CHRIS SCHANCK

Chris Schanck born in Pittsburgh, in 1975 first studied fine art at the School of Visual Arts in New York, and then pursued Design at Cranbrook. The Detroit-based artist’s work plays in the liminal space between art and design. The fantastical pieces he now produces can be judged on their narrative, or their function. Or indeed, on an intriguing material complexity, since Schanck takes multiple elements of little or no value – cheap plywood, scavenged sticks – and both disguises and transforms them with luscious coatings of resin or aluminium foil. Every piece contains more than one story.

Detroit plays a major part in Schanck’s story. He moved to the city from New York in 2009, and set up his studio in an area largely inhabited by immigrants from South Asia, particularly Bangladesh. They have named it Banglatown. “It was a very different time,” says Schanck. “I could drive down the opposite side of the street in the middle of the day without anyone seeming to notice or care. Now luxury boutiques have begun to line those same streets. If New York was about finding a place in a status-driven artworld, in Detroit he found an enduring belief in community, self-sufficiency and in art as an end in itself, rather than a means to accrue money and repute. “Art and life exist as a co-dependent relationship inside myself, and we’ve always looked after each other.” he says. In his studio, there are now seven assistants, including two local Bengali women. This is not a charitable act. “I needed assistants and no one from art schools wanted to come to the city, so out of necessity I hired my neighbours – and they have been some of the best people I have ever worked with.”

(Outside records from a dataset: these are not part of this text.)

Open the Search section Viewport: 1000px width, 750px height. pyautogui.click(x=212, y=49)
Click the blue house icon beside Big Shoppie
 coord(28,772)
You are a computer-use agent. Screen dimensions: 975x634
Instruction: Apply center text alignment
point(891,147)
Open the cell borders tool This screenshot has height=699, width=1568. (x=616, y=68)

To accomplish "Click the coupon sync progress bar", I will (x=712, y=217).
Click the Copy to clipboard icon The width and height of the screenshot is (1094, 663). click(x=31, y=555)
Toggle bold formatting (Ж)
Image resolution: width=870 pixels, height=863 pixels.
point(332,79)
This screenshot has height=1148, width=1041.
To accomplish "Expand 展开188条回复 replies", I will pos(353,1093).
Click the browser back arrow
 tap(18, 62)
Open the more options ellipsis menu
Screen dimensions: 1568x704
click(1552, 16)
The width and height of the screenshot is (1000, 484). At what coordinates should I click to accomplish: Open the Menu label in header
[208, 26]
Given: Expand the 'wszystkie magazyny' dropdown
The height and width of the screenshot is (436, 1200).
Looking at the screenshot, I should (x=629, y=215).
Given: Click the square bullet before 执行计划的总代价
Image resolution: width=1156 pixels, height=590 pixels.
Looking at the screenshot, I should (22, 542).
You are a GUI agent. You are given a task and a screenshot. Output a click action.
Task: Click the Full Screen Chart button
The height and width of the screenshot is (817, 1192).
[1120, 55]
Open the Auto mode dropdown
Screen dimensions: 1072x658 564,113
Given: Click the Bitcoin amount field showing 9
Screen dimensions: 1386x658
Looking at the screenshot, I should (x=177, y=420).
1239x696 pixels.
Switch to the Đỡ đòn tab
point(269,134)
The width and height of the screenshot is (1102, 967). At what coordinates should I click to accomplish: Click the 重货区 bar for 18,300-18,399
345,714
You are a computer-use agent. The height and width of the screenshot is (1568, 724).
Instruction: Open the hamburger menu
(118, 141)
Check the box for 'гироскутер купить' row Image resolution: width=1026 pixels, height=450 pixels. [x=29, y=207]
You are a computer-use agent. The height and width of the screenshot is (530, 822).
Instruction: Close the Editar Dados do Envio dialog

While a priority of the studio is to work on objects that people will use, and to be sustainable in its operation (commissions from luxury houses including Dior, Bottega Veneta and Tom Ford have all helped with that), for Schanck new territory needs continually to be broached.

Being in Detroit has enabled Schanck to create a very particular practice that celebrates both making and personal and intellectual pathfinding. “I want to create meaningful work, by that I mean to unlock some kind of essence to understand what I’m made of, and to figure out my relative place in the world.”